Portia White, J.D. ’02, had a hefty resume before joining the Campaign for Tobacco-Free Kids (CTFK), where she is vice president for strategic partnerships, in 2020. She has also wielded her organizing and advocacy savvy at the AARP, the National Education Association, and the Transport Workers Union of America.

During the run-up to the 2016 election, White was a senior adviser to Sen. Harry Reid, then served as deputy director for public engagement for the Democratic National Convention Committee. Prior to that, she ran her own business consultancy.

She seems to have found a home at CTFK, a natural culmination of her two decades of experience. “I love what I do,” she says. “I’m about caring for people and having a passion to push forward an agenda.”

For now, that means lobbying the Food and Drug Administration to follow through on a promise made this year to ban menthol cigarettes and flavored cigars, a regulatory process she predicts will take years. Menthol is a popular flavoring because it softens the harshness of cigarette smoke, White says, but it also causes smokers to inhale more deeply, and it makes quitting more difficult. 

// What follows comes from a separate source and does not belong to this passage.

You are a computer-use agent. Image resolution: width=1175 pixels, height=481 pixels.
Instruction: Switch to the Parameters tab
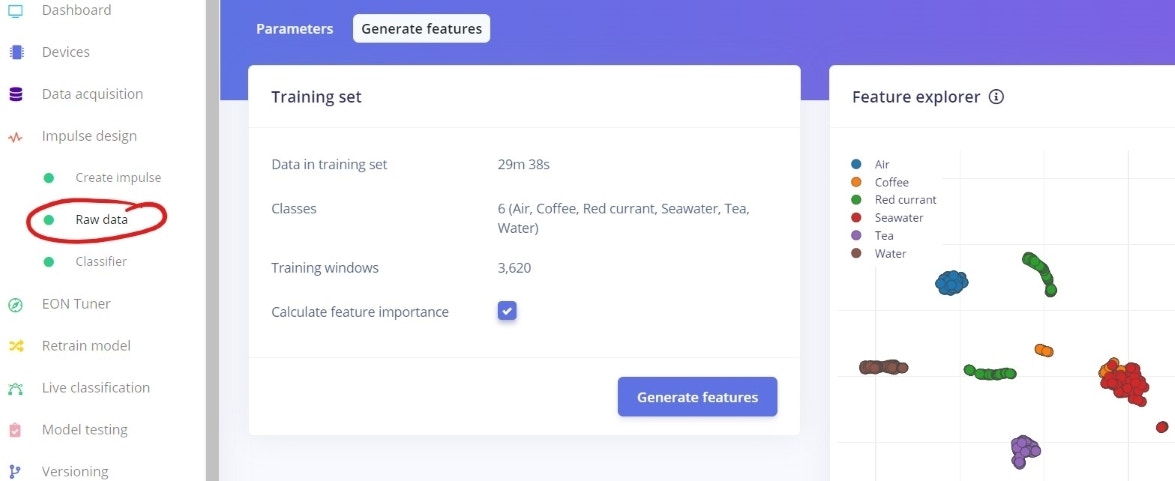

For White and CTFK, this is also an equity issue. Some 85 percent of Black smokers choose menthol cigarettes, she says, and there is ample evidence that the cigarette industry markets directly to Black teenagers, heavily promoting menthol brands such as Salem, Kool and Newport. “They have been targeting various communities with their products. [They’re] really callous about it because of the profits that come back,” she says.

While rates of cigarette smoking have declined since the early 1990s, White says, flavored cigars and e-cigarettes — for which there are a mind-boggling 15,000 unique flavors — are eroding some of that hard-won progress. 

“Despite the reductions in rates of smoking,” she says, “tobacco is still the number one cause of preventable death, killing more Americans than alcohol, AIDS, car accidents, illegal drugs, murders and suicides combined.”